» **WORK TO BE COMPLETED**: Write out again only the lines between the one with "Enable the Use sun for shading checkbox" and the end of the records below, both ends counted, and don't include the pictures.

###

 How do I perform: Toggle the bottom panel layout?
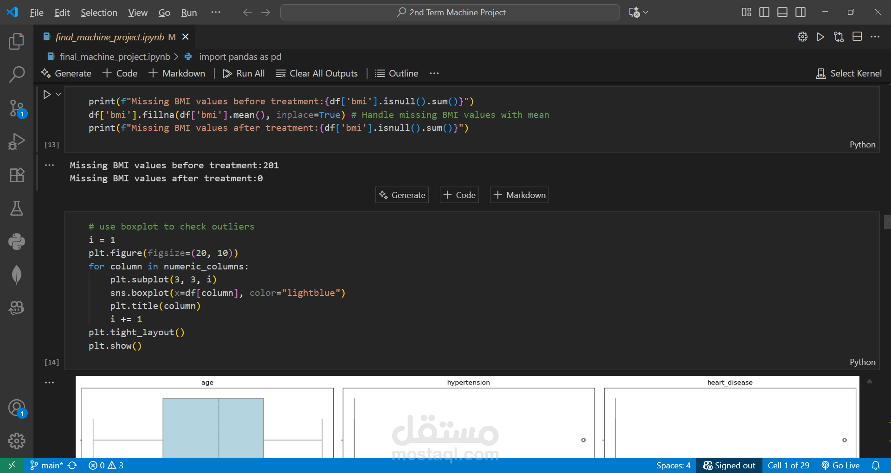[x=782, y=13]
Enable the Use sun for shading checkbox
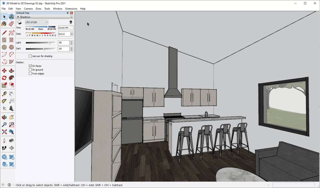The height and width of the screenshot is (188, 320). pyautogui.click(x=30, y=56)

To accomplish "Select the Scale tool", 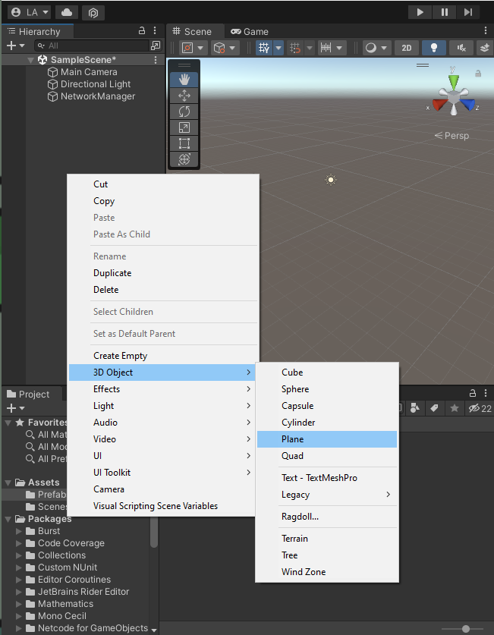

###

» **WRITTEN ANSWER**:
Enable the Use sun for shading checkbox
The height and width of the screenshot is (188, 320). pyautogui.click(x=30, y=56)

To accomplish "Select the Scale tool", 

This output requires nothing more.